Сказанным определяется действительное отношение сравнительной юриспруденции к социологии. От последней первая вправе ждать руководящей нити при установлении различных стадий развития права. Тщетно бы стали мы искать эту руководящую нить как в нравственной метафизике, окрещенной пышным названием «естественного закона» (loi naturelle), так и в той общей теории права, которая ставит себе задачей философское обоснование действующего законодательства. Еще менее способно правоведение найти этот критерий в себе самом. Совершенно произвольным считаю я то допущение, что право развивается вне посторонних влияний, так сказать — самопроизвольно. Справедливо в этом отношении замечание Иеринга: сравнительное правоведение, говорит он, должно отрешиться от химеры самопроизвольного развития в той же степени, в какой уже освободились от нее естествознание и медицина, ищущие ныне источника происходящих в организмах изменений во внешних воздействиях. В смене учения о самопроизвольном развитии теорий посторонних импульсов, другими словами — в признании связи, объединяющей явления с действующими на них извне причинами,— вот в чем, по весьма верному замечанию Иеринга, следует видеть важнейшее приобретение, сделанное в наше время точным знанием и, в частности, науками естественными73.

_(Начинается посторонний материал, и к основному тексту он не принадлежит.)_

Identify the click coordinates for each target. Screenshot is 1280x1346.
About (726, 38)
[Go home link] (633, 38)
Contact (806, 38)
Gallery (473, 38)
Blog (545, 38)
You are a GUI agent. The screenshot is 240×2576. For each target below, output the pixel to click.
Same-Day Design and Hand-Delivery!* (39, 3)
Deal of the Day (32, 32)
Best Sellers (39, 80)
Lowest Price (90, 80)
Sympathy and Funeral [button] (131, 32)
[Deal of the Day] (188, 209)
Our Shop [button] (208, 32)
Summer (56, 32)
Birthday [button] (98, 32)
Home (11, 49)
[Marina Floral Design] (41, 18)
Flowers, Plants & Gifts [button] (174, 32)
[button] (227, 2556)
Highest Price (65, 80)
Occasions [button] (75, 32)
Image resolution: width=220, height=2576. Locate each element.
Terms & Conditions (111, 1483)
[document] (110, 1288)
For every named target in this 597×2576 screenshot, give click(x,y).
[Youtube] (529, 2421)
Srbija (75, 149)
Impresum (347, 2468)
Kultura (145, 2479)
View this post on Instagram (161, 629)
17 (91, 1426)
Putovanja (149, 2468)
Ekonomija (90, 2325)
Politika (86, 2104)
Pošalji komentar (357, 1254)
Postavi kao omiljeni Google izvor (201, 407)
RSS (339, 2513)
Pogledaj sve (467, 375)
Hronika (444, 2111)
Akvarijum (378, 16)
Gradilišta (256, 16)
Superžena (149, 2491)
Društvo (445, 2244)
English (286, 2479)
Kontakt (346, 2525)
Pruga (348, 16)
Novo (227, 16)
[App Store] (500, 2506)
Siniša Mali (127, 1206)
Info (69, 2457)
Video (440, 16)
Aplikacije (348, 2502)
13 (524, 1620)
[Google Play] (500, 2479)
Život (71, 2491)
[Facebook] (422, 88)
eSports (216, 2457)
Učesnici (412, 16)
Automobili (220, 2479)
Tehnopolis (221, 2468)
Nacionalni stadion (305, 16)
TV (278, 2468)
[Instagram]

Я склонен поэтому поставить Иерингу в заслугу то самое, в чем упрекает его новейший теоретик задач и методов сравнительно- исторической юриспруденции, Нейкамп. Право не развивается само из себя. Как отражение стадии достигнутой обществом солидарности, оно изменяется вместе с расширением ее основ, вызывая прежде всего в отдельных, выдающихся личностях состояние неудовлетворенности и новые запросы, которые переходят силой подражания сперва в общественное мнение, в юридическое сознание масс, а затем — в обычай и закон.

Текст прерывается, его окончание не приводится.